Thai Dancers, Unexpected Grace

Thai Dancers with unexpected grace

Two of my worlds collide in Bangkok, saved by Thai dancers, unexpected grace, and continuing a centuries-old tradition of royal Thai dance.
February 2015

First, I love dance. Any dance. I’m a little too creaky to get down on the floor, but those hip hop moves amaze me. I even watch “Singing in the Rain” over and over. Sometimes I combine my love of dance and my romance with travel.

The greatest two minutes of dance I ever saw was an assassination scene danced by the Cuban National Ballet in the Teatro Massimo of Palermo, Sicily (talk about location!) when a cluster of dancers, menacing and slow, slid towards the victim like so many small particles of silvery mercury fusing into a weighty, unstoppable thing.
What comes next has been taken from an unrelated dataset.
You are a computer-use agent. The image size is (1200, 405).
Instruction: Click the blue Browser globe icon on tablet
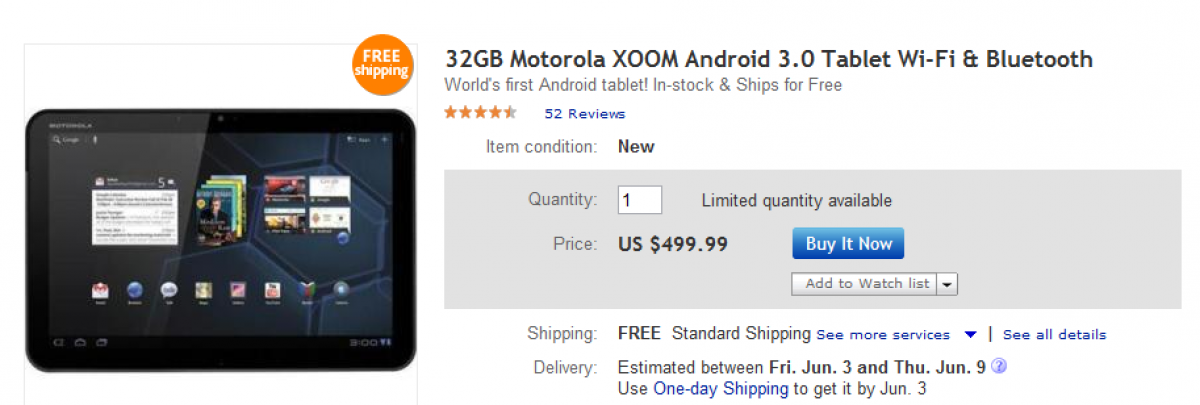135,291
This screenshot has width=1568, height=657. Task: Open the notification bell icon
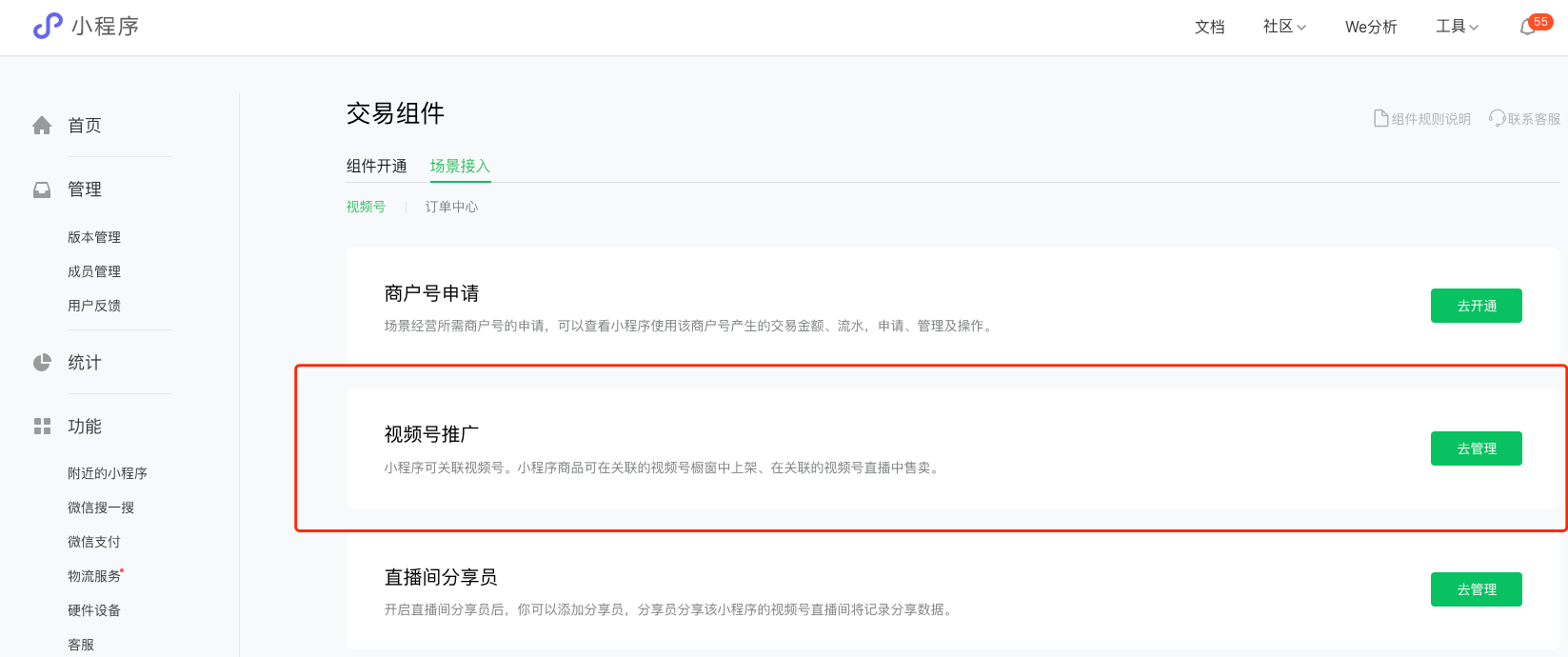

I’m looking forward to my return to Oaxaca, Mexico for the Guelaguetza, one of the last, great traditional indigenous dances in the Americas. Of course, there’s the fabulous Ballet Folklorico in Mexico City. I’ve seen the Nutcracker in Boston, San Francisco and Las Vegas and loved it over and over. And any time you have a chance to see the Alvin Ailey American Dance Theater—go! I walked past the Santiago, Chile ballet theater just as they burst outside for an impromptu dance in the hot Chilean sun. I’ve jumped with the Maasai in Kenya, watched the dances in Zululand, and polkaed all night at a small German farm town’s Oktoberfest.

Which brings me to the second of my worlds in collision. I’m a solo, unstructured, traveler. I prefer to travel independently, striking out on my own with only a sketchy plan or taking a trip with my wife or, in her absence, with one of my great travel buddies intent on new adventures, not a firm itinerary. I’ve stayed away from packaged tours as I like moving at my own speed, not rushing to keep up with the group. To me, many tours can have a prepackaged vibe to them, everything too planned, too sanitized, too slick. Yet, sometimes I see a travel tour deal that’s too big a bargain to pass up.
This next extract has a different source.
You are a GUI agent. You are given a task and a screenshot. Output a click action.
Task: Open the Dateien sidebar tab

That’s how I ended up on a bus in Bangkok, headed to a “dinner theater.” The combination of the words “bus” plus “dinner theater” is ordinarily enough to send shudders through me. As I feared, we pulled into a parking lot crammed with tour buses. Dread deepened as we entered a semi-open-air new development which stacked tee shirt shops, souvenir shops, and overpriced bars on top of each other. The place was very clean. The wonderful, dirty, old Chao Phraya River was out there somewhere, but it took some wandering to find it. At the appointed hour, we all showed up for our dinner and theater which was to be a dance review.

The dinner was ok (it’s hard to find bad Thai food), but it was the dancing which attracted Thai families crowding in at every available seat. With little introduction, a series of dancers entered, danced, and quickly exited followed by another group. The music was recorded. But the dance itself, with the expressive hand movements, the ornate and stylized costumes, and the traditional presentation was a delight to watch.
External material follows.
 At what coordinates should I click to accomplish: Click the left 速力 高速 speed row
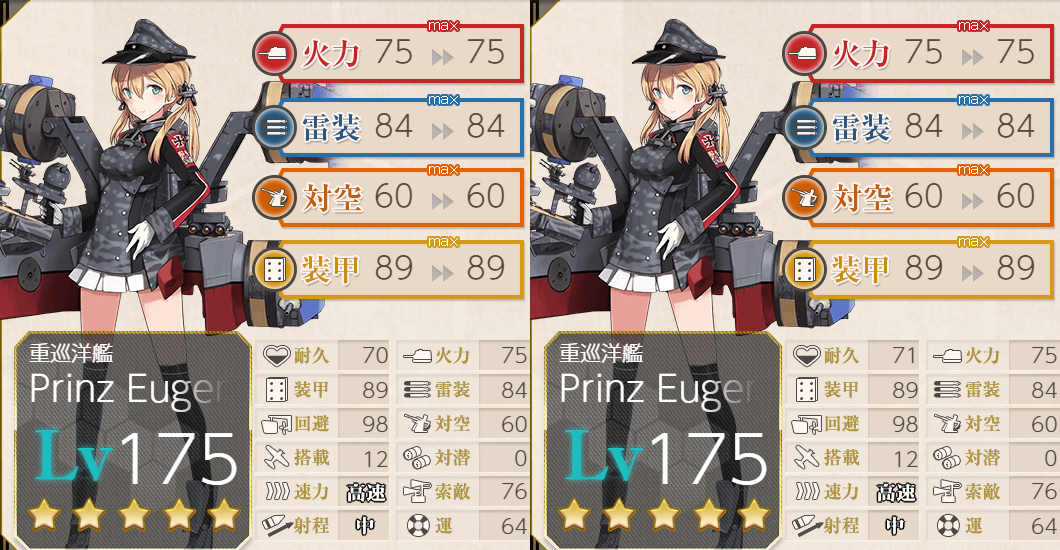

I’m not an expert on any form of dance, but I know this stylized form of Thai dance originated in the Thai Royal Court and is still subsidized by the present King. The elaborate costumes are traditional and largely unaltered from the original designs. You can pick out the similarities in ancient wall murals, old illustrations, and antique cast bronze figures. The dances act out stories or parables and, at times, masks are worn to represent spirits or angels. It’s dance and history as one.

The hand gestures are key to the dance. You don’t have to be an expert to appreciate the fluid grace as the dancers move their fingers back, away from their palms as their arms sway like tall grass in a gentle breeze. A fingernail dance and its variations add to the expressive hand gestures. In this version dancers wear very long fingernail extensions, sometimes topped off with miniature pompoms.

I had been ready for a dreary tourist production, but these Thai dancers, unexpected grace, harmony with each other and their long tradition, continued a centuries-old art form once restricted to the royal palace and now enjoyed by local Thais and a few busloads of foreign tourists.